**Assignment**
Both the line below containing "At what coordinates should I click to accomplish: Open the 珍妮曲奇" and the line containing "This screenshot has width=1065, height=794.", along with every line between them, should be repeated exactly; no other line belongs in the answer.

Stored records:

--------------------

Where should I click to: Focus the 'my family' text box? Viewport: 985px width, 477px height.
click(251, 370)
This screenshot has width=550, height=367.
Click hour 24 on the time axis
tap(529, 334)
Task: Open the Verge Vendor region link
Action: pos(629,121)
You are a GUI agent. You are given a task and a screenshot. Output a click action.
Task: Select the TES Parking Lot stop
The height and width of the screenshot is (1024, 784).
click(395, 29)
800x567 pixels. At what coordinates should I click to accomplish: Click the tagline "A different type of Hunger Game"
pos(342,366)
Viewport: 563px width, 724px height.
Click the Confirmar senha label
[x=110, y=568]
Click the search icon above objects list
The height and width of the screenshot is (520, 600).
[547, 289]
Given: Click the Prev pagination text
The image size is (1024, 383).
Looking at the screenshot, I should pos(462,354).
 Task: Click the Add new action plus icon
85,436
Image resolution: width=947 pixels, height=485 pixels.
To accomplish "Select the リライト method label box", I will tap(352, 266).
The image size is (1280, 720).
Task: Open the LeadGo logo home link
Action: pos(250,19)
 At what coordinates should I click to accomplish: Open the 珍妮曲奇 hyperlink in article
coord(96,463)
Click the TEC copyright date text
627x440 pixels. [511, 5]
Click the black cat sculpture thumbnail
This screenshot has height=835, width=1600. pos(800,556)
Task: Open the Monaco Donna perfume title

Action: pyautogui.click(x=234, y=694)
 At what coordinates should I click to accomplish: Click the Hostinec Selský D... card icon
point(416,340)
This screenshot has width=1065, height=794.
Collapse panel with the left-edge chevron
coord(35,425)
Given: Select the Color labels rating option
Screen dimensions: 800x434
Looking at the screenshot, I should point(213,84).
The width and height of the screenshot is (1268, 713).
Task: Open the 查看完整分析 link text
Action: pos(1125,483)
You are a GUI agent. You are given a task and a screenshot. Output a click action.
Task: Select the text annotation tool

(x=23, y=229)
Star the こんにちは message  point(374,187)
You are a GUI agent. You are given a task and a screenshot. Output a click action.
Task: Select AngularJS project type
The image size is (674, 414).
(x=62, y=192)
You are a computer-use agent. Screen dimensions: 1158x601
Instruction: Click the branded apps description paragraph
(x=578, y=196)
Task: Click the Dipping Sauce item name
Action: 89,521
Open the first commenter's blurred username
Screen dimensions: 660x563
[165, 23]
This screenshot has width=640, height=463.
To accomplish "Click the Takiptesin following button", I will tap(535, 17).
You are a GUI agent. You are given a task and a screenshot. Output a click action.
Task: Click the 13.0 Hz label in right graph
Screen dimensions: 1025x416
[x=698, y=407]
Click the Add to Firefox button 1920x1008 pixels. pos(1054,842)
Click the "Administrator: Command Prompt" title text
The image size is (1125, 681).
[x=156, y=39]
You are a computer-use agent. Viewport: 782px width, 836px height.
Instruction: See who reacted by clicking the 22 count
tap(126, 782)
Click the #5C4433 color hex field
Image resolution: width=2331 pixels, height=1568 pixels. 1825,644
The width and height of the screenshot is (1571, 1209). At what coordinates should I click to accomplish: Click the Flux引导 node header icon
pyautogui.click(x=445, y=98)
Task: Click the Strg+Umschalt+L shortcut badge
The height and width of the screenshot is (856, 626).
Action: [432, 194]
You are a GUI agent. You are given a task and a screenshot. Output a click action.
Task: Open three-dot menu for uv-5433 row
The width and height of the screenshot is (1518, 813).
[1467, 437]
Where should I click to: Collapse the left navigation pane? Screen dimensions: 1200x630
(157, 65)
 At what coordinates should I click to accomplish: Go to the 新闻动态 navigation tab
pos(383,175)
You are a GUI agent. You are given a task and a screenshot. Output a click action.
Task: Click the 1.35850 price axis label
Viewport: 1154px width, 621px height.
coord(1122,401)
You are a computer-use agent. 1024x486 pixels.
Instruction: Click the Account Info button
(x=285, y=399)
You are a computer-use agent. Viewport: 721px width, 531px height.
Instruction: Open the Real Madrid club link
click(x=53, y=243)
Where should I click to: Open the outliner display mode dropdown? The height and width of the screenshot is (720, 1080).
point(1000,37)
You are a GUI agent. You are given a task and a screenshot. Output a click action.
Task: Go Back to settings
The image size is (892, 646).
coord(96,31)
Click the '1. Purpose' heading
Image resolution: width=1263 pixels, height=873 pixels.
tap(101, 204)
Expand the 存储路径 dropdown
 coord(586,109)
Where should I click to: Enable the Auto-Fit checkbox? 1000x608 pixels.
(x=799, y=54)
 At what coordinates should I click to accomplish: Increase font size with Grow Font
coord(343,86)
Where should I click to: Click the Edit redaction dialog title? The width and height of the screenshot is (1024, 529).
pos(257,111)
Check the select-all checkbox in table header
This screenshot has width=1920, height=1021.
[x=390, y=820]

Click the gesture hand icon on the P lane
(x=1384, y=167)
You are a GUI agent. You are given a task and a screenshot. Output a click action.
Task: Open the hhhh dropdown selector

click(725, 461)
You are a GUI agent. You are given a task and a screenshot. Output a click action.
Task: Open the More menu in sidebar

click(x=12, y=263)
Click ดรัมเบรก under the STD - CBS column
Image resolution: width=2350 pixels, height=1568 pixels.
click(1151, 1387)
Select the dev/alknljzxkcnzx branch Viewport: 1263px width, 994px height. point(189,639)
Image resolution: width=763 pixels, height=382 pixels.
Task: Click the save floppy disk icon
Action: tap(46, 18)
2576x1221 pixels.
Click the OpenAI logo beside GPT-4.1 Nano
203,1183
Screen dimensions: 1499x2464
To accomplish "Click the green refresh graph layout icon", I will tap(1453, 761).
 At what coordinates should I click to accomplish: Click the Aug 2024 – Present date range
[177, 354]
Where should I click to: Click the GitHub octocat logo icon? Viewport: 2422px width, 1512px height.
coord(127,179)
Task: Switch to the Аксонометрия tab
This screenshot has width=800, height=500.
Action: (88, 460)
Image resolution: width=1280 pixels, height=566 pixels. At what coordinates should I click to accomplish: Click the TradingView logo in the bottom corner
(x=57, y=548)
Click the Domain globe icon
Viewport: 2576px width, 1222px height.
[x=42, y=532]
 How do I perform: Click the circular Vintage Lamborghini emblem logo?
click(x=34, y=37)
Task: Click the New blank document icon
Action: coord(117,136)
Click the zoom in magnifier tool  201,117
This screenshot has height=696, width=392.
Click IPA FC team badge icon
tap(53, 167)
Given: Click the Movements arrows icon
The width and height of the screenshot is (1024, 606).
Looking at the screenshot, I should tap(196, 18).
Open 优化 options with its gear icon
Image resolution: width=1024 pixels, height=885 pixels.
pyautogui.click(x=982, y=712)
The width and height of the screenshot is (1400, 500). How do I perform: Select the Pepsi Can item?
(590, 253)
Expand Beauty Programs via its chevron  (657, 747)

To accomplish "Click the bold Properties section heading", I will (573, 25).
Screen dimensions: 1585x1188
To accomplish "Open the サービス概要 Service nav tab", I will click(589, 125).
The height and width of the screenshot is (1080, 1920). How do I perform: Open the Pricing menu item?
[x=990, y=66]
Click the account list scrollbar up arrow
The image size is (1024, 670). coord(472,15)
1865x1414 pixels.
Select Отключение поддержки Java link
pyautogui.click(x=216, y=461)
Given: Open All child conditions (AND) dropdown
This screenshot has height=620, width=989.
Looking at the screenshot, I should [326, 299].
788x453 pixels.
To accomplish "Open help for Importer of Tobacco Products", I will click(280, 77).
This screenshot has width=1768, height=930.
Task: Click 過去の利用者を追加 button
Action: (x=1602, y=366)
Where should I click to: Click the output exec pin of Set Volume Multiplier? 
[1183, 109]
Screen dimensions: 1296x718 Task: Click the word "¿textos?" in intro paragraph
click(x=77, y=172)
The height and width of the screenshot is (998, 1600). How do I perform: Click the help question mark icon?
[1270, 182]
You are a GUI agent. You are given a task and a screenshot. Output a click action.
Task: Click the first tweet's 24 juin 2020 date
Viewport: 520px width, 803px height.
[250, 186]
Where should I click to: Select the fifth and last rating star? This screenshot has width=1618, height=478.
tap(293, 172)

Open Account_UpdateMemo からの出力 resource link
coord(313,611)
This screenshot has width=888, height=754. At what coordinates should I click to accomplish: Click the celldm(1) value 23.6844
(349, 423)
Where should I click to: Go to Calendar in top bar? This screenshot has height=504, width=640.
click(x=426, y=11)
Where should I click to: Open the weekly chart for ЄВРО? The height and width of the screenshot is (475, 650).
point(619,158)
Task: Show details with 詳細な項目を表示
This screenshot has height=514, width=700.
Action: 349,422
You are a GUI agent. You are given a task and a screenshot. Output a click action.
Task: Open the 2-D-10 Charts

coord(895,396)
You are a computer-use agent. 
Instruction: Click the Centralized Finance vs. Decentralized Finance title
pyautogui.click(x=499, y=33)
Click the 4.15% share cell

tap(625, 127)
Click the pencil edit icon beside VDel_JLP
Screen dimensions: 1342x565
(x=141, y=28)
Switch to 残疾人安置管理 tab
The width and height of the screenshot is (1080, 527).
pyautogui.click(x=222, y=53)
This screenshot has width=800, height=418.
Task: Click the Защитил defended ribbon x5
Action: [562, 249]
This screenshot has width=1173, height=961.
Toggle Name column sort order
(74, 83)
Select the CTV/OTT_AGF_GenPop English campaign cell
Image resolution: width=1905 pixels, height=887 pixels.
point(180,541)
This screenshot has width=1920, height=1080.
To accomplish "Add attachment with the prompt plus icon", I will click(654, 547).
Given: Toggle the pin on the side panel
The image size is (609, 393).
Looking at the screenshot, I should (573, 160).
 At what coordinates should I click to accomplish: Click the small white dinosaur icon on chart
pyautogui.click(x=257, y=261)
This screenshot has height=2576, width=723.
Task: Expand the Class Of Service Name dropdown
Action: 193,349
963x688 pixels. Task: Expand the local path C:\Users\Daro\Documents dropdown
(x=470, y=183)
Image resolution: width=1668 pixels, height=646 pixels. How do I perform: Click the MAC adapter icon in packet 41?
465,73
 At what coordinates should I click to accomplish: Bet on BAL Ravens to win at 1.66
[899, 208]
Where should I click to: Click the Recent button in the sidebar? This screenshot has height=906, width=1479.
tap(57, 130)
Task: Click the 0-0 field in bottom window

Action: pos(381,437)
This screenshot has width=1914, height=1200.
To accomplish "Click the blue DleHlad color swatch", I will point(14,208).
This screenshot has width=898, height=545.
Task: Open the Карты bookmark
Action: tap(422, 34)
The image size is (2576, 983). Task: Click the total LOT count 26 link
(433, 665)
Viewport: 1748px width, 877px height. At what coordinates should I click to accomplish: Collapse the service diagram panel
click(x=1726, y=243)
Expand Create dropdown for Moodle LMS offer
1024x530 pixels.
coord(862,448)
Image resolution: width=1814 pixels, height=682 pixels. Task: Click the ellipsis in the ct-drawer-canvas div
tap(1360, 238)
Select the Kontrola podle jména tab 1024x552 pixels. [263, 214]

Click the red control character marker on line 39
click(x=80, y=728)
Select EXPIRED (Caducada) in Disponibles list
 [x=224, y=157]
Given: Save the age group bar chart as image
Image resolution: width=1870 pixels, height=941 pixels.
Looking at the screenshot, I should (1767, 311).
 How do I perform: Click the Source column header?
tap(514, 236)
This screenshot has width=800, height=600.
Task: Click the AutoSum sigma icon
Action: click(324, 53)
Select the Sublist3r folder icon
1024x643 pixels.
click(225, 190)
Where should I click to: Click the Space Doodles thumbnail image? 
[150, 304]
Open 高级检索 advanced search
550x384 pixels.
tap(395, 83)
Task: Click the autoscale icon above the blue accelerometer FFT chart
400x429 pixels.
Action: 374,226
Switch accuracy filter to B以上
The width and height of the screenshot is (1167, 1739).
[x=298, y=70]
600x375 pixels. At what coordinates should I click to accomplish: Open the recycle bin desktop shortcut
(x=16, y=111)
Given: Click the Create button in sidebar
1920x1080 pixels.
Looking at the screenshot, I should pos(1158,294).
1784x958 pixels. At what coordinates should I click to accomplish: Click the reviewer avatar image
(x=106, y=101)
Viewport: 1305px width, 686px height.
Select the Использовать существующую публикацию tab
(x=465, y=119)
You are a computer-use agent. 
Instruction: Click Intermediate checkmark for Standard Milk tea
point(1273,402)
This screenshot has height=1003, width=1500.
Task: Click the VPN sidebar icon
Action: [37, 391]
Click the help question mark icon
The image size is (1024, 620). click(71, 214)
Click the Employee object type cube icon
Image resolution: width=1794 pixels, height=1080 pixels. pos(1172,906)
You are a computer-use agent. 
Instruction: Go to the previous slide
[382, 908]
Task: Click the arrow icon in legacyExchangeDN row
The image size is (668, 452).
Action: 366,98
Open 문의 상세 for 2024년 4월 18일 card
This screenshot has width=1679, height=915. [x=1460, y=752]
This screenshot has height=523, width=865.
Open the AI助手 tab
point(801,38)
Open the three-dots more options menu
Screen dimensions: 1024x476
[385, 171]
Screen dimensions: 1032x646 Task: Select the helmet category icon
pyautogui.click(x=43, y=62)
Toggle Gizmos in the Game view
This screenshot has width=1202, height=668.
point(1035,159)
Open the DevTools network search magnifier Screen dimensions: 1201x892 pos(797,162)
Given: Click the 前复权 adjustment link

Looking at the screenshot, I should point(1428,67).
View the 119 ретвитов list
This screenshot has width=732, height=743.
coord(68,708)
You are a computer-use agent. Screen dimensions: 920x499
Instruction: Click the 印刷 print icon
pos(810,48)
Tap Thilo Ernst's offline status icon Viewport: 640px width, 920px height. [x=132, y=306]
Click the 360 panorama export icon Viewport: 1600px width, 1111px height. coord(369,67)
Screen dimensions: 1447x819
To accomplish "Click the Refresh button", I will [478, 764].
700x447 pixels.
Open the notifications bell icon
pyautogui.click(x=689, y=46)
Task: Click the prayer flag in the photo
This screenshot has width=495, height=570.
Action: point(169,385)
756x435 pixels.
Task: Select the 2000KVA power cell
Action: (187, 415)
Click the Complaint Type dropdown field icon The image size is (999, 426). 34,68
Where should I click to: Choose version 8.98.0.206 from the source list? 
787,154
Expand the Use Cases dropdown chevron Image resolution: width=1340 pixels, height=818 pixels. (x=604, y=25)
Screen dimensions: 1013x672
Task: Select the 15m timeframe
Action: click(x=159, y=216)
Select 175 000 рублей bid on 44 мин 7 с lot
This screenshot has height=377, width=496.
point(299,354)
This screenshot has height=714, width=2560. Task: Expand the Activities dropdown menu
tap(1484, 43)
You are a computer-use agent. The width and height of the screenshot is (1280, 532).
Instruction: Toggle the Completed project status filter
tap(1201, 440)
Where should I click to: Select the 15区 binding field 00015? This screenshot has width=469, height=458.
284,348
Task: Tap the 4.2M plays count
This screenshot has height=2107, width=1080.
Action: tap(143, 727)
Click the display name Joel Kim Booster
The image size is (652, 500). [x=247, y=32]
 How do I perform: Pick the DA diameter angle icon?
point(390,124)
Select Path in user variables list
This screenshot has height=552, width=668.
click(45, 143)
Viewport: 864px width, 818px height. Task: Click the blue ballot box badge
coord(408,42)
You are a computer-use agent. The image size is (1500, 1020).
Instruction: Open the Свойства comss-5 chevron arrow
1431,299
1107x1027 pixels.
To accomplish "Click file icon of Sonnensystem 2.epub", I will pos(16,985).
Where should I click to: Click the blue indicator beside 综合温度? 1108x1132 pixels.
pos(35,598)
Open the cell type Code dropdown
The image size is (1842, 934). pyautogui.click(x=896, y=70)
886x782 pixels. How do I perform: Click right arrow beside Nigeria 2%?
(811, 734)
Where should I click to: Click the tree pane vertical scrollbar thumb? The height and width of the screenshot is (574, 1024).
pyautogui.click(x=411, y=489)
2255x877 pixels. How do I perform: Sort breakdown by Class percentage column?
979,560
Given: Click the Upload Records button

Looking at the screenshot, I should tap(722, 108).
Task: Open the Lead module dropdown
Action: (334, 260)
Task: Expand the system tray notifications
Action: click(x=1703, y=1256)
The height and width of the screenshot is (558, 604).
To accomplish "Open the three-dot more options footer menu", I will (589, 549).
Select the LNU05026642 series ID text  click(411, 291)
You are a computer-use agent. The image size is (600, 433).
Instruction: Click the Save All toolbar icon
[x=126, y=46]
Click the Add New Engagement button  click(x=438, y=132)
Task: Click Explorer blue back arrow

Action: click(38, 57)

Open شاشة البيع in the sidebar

--------------------

**Solution to the problem**
 At what coordinates should I click to accomplish: Open the 珍妮曲奇 hyperlink in article
coord(96,463)
Click the TEC copyright date text
627x440 pixels. [511, 5]
Click the black cat sculpture thumbnail
This screenshot has height=835, width=1600. pos(800,556)
Task: Open the Monaco Donna perfume title

Action: pyautogui.click(x=234, y=694)
 At what coordinates should I click to accomplish: Click the Hostinec Selský D... card icon
point(416,340)
This screenshot has width=1065, height=794.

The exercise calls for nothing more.